(Data extracted from a collection)

****************

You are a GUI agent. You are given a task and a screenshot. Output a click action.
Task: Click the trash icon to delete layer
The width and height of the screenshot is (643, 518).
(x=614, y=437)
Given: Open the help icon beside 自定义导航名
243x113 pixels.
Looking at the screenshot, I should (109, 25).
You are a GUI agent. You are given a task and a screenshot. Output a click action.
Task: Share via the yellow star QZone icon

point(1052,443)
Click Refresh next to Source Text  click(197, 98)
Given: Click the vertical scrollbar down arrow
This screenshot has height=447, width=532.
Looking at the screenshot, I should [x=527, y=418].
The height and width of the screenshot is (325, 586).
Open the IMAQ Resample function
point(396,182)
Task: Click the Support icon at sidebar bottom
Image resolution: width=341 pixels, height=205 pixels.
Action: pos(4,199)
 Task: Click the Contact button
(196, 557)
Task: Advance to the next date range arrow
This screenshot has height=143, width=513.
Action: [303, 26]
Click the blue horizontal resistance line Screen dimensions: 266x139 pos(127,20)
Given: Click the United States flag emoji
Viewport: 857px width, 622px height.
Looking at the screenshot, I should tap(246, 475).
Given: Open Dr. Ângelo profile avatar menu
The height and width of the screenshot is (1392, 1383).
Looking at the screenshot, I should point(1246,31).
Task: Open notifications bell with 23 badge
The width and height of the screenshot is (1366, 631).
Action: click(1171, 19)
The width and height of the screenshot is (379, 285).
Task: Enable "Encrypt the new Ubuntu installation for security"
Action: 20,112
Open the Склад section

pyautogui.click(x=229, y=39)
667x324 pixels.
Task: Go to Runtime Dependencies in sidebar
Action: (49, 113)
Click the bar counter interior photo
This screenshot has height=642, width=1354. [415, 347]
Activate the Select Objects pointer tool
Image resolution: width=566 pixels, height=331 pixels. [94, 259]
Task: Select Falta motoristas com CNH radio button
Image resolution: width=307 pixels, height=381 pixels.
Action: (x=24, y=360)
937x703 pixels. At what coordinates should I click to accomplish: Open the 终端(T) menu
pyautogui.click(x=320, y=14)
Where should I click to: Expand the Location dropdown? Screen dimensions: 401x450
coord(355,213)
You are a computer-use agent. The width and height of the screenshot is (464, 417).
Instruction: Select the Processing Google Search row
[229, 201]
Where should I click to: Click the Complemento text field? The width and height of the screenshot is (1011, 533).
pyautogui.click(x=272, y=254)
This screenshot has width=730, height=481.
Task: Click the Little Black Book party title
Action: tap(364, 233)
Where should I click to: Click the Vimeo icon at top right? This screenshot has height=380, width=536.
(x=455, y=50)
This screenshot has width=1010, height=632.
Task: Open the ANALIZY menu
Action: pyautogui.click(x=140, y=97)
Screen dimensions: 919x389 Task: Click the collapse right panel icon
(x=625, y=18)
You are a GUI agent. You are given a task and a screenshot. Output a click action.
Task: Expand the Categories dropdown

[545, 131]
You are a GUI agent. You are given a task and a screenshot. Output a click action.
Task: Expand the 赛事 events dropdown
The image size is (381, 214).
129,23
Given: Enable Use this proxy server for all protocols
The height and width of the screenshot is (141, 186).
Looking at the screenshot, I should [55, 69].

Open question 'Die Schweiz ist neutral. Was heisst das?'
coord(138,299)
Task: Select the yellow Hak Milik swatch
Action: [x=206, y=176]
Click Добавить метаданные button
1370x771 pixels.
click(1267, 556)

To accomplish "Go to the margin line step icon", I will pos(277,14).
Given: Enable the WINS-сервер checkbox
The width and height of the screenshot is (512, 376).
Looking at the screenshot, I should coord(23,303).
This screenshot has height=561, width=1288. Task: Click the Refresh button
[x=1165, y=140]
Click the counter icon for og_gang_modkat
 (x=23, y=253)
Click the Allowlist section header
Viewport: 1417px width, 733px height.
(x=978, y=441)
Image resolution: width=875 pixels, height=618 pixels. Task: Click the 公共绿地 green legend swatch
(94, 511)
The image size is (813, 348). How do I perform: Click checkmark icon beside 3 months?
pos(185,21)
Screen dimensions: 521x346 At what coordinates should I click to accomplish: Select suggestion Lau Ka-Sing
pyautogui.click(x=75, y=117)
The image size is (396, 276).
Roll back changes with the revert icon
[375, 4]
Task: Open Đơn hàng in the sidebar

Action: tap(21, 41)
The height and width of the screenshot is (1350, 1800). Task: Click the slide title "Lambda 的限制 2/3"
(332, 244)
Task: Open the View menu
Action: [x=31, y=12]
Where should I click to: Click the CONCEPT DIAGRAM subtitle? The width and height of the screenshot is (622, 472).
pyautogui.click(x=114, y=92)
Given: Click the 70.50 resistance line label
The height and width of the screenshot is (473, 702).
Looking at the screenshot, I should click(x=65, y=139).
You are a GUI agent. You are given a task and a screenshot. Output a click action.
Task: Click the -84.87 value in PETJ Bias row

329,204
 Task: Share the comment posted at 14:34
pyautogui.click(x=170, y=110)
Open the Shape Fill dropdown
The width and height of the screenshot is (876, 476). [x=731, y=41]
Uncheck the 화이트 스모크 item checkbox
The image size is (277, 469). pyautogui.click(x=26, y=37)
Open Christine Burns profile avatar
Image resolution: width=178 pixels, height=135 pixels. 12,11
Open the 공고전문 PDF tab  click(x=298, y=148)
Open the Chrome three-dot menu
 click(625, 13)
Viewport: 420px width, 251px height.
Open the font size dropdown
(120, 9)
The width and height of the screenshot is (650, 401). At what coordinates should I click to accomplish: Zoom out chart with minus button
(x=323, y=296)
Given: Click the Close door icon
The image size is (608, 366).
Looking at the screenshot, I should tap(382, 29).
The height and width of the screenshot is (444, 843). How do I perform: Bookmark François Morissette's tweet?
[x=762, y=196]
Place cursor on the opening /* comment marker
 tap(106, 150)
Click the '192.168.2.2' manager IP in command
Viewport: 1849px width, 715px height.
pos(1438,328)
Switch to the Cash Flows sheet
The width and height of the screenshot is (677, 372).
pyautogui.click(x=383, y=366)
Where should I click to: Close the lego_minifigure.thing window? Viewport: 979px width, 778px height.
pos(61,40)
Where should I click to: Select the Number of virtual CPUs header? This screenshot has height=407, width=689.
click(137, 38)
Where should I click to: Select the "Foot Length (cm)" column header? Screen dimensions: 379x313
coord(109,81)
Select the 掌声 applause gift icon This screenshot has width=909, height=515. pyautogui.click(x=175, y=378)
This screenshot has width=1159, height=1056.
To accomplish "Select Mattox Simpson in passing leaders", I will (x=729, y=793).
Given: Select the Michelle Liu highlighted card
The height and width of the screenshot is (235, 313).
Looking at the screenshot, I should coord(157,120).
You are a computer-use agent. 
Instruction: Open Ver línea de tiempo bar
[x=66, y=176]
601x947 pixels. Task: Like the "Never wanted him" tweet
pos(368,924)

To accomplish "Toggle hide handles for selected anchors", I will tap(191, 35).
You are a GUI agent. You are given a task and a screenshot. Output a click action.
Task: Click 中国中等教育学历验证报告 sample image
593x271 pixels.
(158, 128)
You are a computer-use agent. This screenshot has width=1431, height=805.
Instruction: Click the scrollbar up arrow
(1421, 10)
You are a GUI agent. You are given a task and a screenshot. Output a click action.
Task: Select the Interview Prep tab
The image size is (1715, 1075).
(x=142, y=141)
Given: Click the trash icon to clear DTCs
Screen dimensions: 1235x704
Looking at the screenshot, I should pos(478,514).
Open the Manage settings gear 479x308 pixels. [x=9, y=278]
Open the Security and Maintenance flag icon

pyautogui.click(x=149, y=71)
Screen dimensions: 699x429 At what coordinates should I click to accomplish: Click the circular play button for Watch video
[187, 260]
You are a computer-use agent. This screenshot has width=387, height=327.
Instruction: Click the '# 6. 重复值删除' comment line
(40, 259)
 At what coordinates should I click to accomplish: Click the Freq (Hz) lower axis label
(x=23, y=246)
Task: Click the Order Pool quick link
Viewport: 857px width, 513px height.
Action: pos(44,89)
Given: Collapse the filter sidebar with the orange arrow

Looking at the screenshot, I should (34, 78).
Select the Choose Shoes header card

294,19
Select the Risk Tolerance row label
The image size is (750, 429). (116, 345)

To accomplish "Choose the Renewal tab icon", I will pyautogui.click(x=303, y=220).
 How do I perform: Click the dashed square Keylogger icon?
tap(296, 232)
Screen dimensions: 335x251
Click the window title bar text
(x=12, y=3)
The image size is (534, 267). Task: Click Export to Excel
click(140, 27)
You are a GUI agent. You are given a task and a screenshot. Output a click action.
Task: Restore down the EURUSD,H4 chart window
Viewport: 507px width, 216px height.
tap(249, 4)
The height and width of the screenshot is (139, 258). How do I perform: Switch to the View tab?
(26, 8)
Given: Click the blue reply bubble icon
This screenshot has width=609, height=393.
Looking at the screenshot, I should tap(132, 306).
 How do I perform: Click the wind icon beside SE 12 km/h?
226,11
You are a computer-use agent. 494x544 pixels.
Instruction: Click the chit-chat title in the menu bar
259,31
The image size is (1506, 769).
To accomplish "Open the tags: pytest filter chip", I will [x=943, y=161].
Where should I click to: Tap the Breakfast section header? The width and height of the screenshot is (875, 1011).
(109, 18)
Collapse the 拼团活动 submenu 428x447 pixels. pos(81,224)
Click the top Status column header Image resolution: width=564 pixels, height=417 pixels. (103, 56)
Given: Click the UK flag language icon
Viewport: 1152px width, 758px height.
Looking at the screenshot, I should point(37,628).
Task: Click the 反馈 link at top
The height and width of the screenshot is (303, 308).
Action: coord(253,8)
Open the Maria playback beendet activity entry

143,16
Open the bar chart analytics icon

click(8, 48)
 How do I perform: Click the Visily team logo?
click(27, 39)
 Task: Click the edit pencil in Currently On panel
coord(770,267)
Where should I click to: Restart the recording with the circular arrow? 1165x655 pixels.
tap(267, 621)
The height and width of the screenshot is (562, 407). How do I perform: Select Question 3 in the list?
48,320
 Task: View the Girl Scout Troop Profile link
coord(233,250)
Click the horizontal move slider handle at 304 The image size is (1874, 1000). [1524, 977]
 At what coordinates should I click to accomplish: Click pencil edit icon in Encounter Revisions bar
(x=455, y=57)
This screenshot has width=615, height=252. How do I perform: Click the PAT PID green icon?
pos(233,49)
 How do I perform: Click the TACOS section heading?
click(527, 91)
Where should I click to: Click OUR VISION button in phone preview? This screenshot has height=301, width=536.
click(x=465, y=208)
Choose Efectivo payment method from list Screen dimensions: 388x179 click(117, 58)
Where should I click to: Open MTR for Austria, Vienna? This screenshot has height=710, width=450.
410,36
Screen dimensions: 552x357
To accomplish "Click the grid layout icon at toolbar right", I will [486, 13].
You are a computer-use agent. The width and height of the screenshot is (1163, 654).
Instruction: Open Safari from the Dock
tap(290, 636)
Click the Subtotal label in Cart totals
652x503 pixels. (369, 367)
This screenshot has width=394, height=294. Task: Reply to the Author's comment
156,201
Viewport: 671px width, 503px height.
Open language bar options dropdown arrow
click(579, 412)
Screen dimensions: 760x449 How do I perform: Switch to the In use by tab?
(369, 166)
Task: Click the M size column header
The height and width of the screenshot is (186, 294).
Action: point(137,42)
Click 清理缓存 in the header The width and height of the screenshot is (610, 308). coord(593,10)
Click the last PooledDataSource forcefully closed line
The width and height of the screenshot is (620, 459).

****************

WHAT YOU ARE ASKED TO DO: Copy from the entries above each line in which the string "computer" can be found.

RESPONSE BELOW:
You are a computer-use agent. The width and height of the screenshot is (464, 417).
You are a computer-use agent. 
You are a computer-use agent. This screenshot has width=1431, height=805.
You are a computer-use agent. This screenshot has width=387, height=327.
You are a computer-use agent. 494x544 pixels.
You are a computer-use agent. The width and height of the screenshot is (1163, 654).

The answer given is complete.